Within the backdrop of the Angolan anti-colonial resistance movement are the people at the center of Maldoror’s film. Maldoror depicts these characters leading their daily lives using mostly close-ups, with close framing and ambient sound. The young, loving couple of Maria and Domingos at the beginning of the film is shown in the everyday rhythm of daily married life, their tender embraces, the affectionate care of their son, the lingering sounds of a pounding pestle on mortar as the village quiets at night. When Maria is on the road, at times the camera drifts off to show the lush green foliage, the mountains, or the bustling city, yet it always returns to her: her face, her scarf, her feet, her arms. Equally important is the tight framing that reflects the violence of colonization: the illegal arrest of Domingos, the small space of the jeep that confines him, the prison cell that holds him, the office where he is beaten. These images are often juxtaposed in the editing to show the couple’s connection and their parallel resistance to colonial injustice despite their separation

Especially poignant are the scenes peopled with caregivers and concerned bystanders when Maria needs help. She is welcomed by a family friend, comforted by two elderly women, held by a woman as she weeps while another woman immediately takes the baby from her back and starts nursing him, or, as she learns of her husband’s fate, surrounded and supported by the strong arms of many women.

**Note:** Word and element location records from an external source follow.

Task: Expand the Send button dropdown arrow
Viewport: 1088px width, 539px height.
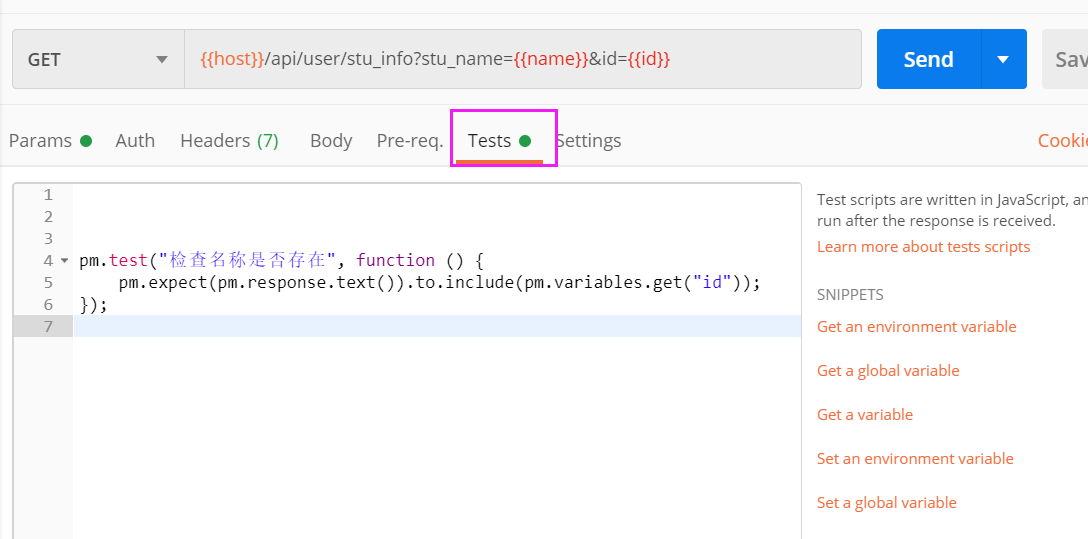Action: [x=1003, y=60]
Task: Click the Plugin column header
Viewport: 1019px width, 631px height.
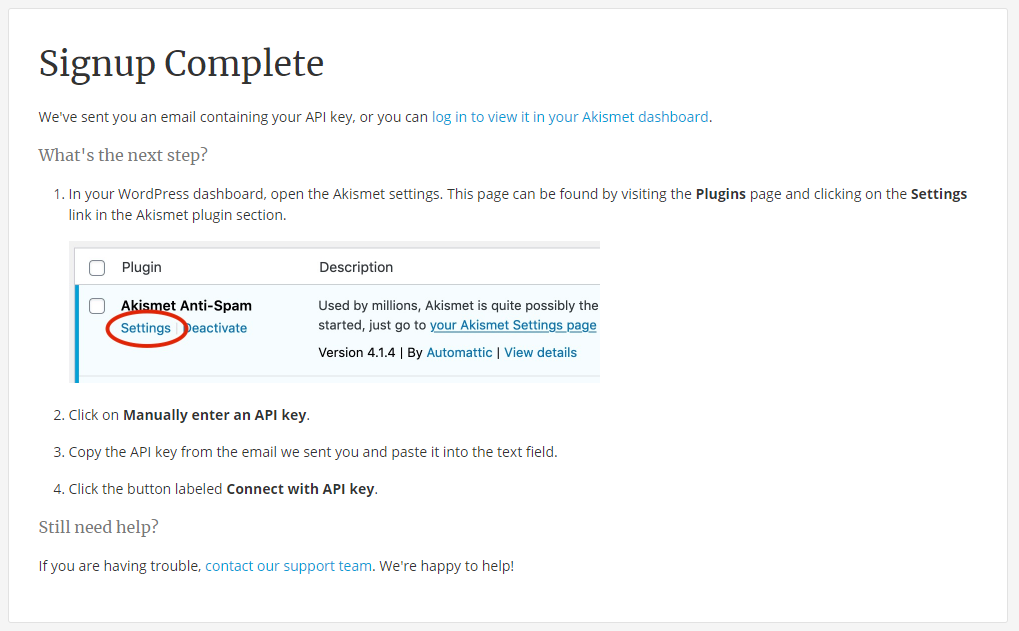Action: (x=142, y=267)
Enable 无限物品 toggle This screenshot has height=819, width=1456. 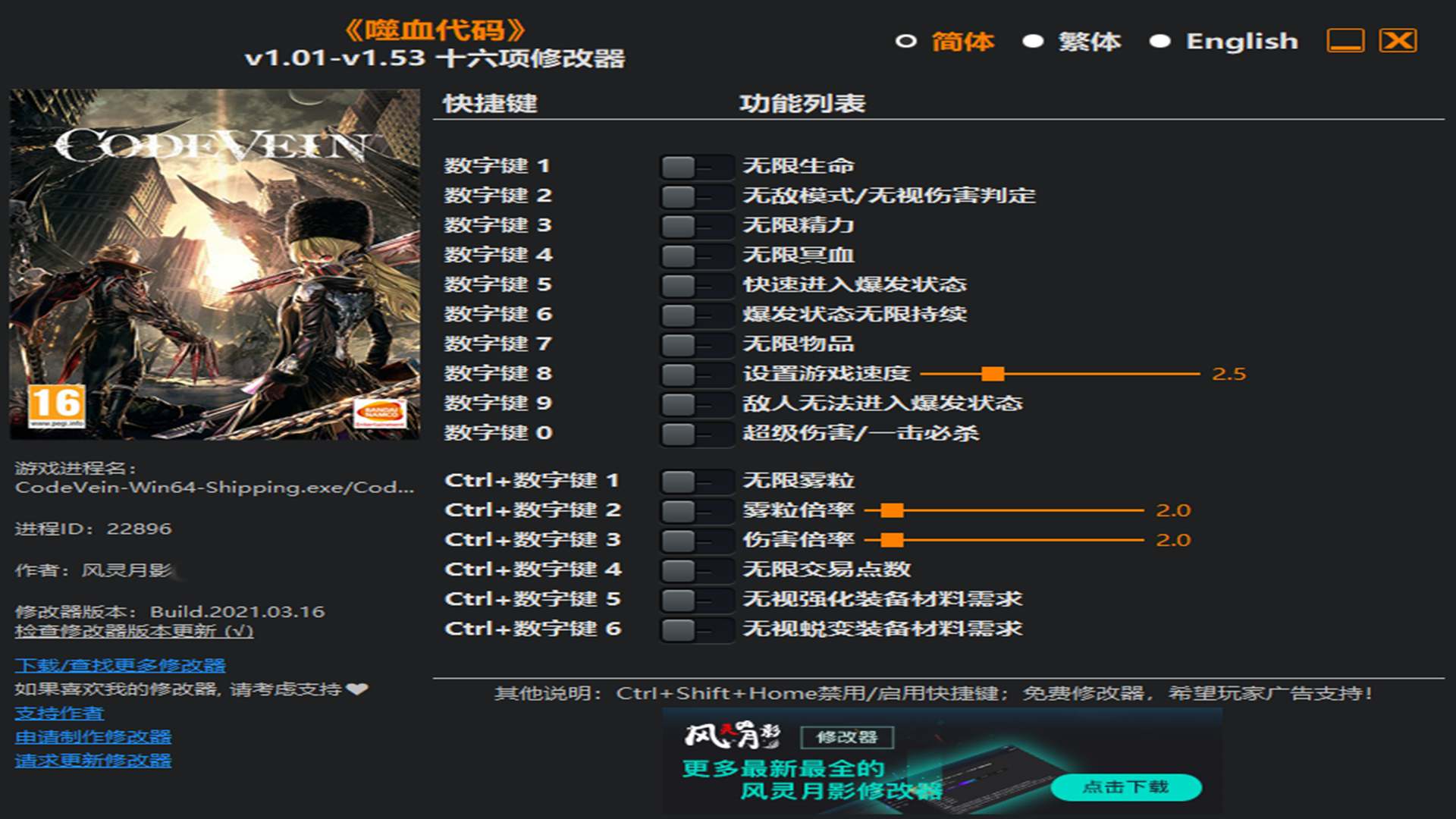695,344
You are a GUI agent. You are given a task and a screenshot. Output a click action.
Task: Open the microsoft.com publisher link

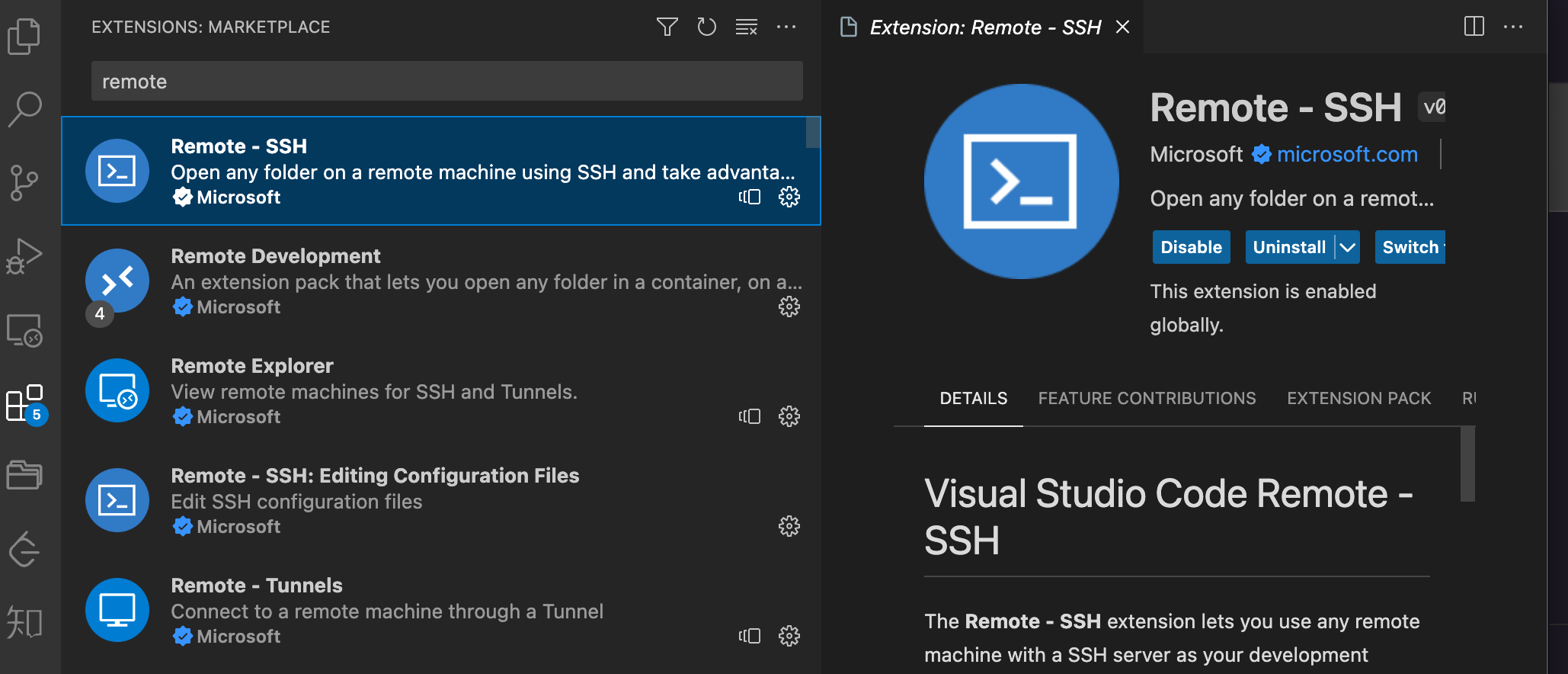pyautogui.click(x=1347, y=154)
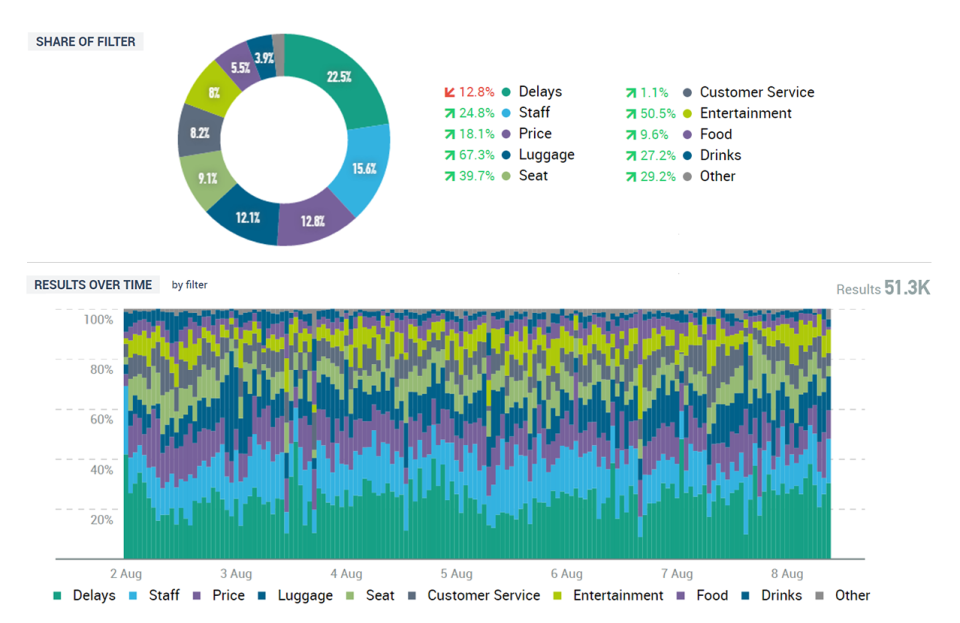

The close-ups structure what the film is all about—movement: Maria’s determined search across country and city to find Domingos; Maldoror’s dynamic camera revealing the movement for liberation in everyday life; and the grinding gears of change in the independence era of the early 1960s. For the scope of what seems like a private matter—a wife looking for her husband—the film succeeds in universalizing the notion that people have the power to create change.